Monthly Archives: December 2010

Secrets of building JHOVE2

The current beta of JHOVE2 is rather tricky to build. With some help from Marisa Strong, I’ve managed to do it. Here’s a guide which may be helpful.

1. Download JHOVE2. If you have Mercurial, follow the instructions. Otherwise use the “Get Source” menu item to get the .gz file.

2. Get a current version of Maven if you don’t have one.

3. If got the gzip file, expand it and the tarball which it contains. This will create a main directory.

4. cd main. The first recommendation is to run mv compile, but this apparently requires an environment which isn’t released yet, so instead do

mvn assembly:assembly -DskipTests

5. cd into the target directory. This will have the file Unzip this in place.

6. The directory jhove2-2.0.0 was just created. cd into it. This contains the script Run this from the command line with no arguments, and you’ll get a usage message if everything worked correctly.

To do stuff with JHOVE2, the user guide (PDF) is helpful.

New look

I’ve changed over this blog to WordPress’s “Garland” theme. It makes better use of screen width, and I think it looks nicer in general. The CSS may get some tweaking for better contrast of text against background.

Discussion of file format registries

Andy Jackson, blogging with the Open Planets Foundation, has an interesting post on where format registries should be going.

PDF/A-2 ratified

This time it’s from the PDF/A Competence Center, so I’m pretty sure it’s real: On November 30, the committee for ISO 19005 met in Ottawa and ratified Part 2 of IDO 19005, aka PDF/A. PDF/A is a restricted profile for PDF which is designed to guarantee long-term usability of conforming files.

The previous version, PDF/A-1, was based on PDF 1.4. This is based on ISO 32000-1, which is equivalent to PDF 1.7. Valid PDF/A-1 files are also valid under PDF/A-2.
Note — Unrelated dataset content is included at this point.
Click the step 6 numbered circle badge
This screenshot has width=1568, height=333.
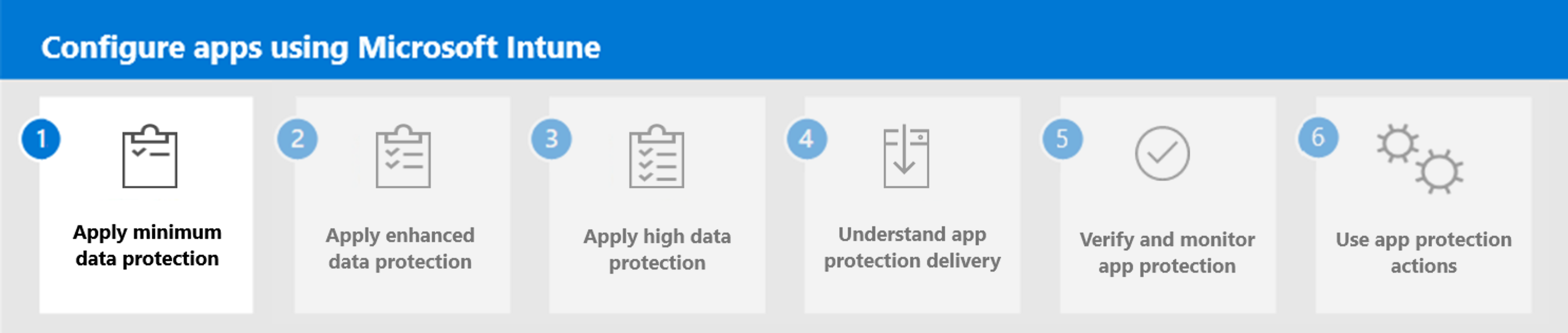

ISO 19005:2005, or PDF/A-1, is available for purchase from ISO, but as of this writing the new one, which presumably will be ISO 19005:2010, isn’t being offered online yet.
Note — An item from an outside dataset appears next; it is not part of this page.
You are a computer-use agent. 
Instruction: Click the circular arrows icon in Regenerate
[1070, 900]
I can’t make any promises about when JHOVE will support PDF/A-2, if ever. Any work I do on it is on my own time. Of course, if someone else wants to run with it, the source is there and I can answer questions.

Misadventures in XML

Around 6 PM yesterday, our SMIL file delivery broke. At first I figured it for a database connection problem, but the log entries were atypical. I soon determined that retrieval of the SMIL DTD was regularly failing. Most requests would get an error, and those that did succeed took over a minute.

There’s a basic flaw in XML DTD’s and schemas (collectively called grammars). They’re identified by a URL, and by default any parser that validates documents by their grammar retrieves it from that URL. For popular ones, that means a lot of traffic. We’ve run into that problem with the JHOVE configuration schema, and that’s nowhere near the traffic a really popular schema must generate.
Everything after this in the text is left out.